CHICAGO Adult patients with leukemia fare just as well when they get stem cell transplants taken from a cord blood bank as they do from a well-suited adult donor, U.S. researchers said on Tuesday.
They said umbilical cord transplants are a viable option for adults with leukemia who urgently need a bone marrow transplant to replace cells destroyed by chemotherapy or radiation treatments, but cannot find a donor.
"What we found is when you look at the outcome of leukemia-free survival, which is the likelihood of a patient being alive without disease, it's the same whether you are transplanting using an adult graft which is from an adult donor or a cord blood unit," said Dr. Mary Eapen of the Medical College of Wisconsin, whose study appears in the journal Lancet Oncology.
Cord blood worked even if it was not a great match, Eapen said in a telephone interview.
Only about half of all white adult patients can find a suitable donor, and the odds are much lower if the patient is African American or Asian, Eapen said.
"In general ... if you don't have an acceptable tissue match with a donor, your chances of having a complication are higher and it can result in death," she said.

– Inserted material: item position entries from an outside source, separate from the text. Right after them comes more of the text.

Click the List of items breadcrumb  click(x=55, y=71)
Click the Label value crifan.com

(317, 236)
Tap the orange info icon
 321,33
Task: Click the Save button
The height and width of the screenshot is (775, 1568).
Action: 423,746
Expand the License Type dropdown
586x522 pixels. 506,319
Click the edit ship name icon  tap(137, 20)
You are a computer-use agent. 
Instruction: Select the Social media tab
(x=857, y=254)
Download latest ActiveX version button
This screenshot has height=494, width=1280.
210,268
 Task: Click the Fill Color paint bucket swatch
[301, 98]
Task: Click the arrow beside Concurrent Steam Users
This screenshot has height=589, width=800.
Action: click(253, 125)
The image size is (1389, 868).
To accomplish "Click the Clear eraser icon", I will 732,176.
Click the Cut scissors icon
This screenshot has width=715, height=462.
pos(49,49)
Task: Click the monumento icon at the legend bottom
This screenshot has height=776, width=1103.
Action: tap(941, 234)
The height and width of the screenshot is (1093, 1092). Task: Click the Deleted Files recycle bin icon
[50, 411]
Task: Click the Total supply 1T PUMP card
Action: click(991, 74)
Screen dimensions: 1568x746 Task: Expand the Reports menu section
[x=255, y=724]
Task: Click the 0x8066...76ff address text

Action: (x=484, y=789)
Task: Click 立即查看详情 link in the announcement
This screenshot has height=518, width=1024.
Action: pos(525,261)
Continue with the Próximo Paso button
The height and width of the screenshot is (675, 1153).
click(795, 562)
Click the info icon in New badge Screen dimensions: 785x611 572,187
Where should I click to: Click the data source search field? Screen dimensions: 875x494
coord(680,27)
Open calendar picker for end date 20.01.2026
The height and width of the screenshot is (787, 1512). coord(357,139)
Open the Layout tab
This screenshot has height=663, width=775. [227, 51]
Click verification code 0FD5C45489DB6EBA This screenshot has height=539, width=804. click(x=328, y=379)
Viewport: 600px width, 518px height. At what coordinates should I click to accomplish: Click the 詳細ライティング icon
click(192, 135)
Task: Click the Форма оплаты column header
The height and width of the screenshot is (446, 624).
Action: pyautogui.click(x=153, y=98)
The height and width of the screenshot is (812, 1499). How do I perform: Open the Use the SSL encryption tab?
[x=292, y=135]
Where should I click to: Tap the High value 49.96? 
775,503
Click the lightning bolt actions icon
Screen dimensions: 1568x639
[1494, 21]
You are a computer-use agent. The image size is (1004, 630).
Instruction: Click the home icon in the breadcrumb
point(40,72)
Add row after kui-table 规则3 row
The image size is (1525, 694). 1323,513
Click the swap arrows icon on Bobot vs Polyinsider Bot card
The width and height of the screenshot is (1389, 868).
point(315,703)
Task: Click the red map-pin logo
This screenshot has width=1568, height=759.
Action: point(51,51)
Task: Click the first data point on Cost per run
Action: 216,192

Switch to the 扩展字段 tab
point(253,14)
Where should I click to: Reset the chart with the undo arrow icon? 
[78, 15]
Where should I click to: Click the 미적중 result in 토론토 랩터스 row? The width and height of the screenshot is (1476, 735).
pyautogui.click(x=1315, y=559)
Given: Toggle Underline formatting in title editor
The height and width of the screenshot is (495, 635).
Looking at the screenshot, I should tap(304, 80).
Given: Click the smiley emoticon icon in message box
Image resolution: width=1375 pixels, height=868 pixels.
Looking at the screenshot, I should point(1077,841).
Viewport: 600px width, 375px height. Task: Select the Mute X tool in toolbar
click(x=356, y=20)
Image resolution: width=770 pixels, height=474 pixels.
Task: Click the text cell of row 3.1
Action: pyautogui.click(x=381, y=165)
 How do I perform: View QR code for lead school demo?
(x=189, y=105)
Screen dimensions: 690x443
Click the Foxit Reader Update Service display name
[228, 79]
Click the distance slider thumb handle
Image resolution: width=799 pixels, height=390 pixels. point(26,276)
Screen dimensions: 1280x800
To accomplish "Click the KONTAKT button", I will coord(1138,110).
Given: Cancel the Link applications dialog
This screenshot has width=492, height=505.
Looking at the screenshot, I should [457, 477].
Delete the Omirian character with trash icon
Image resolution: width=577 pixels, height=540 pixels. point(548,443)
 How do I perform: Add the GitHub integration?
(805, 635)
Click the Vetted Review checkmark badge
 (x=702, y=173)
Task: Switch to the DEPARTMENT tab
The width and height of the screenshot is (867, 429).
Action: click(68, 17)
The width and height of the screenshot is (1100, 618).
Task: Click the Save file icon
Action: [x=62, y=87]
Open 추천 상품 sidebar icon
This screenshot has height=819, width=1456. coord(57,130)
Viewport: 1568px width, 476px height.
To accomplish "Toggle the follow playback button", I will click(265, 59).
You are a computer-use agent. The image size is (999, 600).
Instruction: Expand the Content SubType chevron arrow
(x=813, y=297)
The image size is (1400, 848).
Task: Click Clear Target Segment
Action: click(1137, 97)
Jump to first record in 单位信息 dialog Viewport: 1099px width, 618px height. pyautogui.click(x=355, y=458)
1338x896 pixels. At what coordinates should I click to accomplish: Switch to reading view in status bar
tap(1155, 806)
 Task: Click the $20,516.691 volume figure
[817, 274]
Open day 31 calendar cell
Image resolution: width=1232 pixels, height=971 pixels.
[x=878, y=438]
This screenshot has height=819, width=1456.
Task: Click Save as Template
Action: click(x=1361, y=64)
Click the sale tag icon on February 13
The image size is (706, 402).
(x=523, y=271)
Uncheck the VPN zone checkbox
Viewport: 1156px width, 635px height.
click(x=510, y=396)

But that is less so with stem cells from umbilical cord blood. "The body is more tolerant to the cells in the placental blood, even though they are not a perfect match."
Eapen and colleagues analyzed data from 216 transplant centers worldwide. They compared the results of 165 patients 16 or older with acute leukemia who had been received umbilical cord blood to 888 adults given unrelated stem cell transplants, and 472 who had been given unrelated donor bone marrow.
After two years, all the patient groups were equally likely to survive and be free of leukemia regardless of graft source.
"The beauty of umbilical cord blood is you can use that for transplant patients who are not a perfect match and still come up with an acceptable endpoint, which is leukemia-free survival," Eapen said.
She said most transplants being done with cord blood use public cord blood banks, in which parents have donated blood from their infant's umbilical cord.
These have undergone strict testing to ensure the cells are safe and well preserved.
Private cord blood banks, such as those run by Cord Blood America Inc, typically collect and store cord blood for private use for an individual or family member, she said.
In an accompanying comment, Paul Szabolcs of Duke University Medical Center in Durham, North Carolina, said the analysis should bolster efforts to increase donations to public cord blood banks, particularly by minorities, who have the most trouble finding a matched donor.
Public cord blood banks cover the costs to collect, test and store umbilical cord blood. Information on how to donate can be found at www.marrow.org.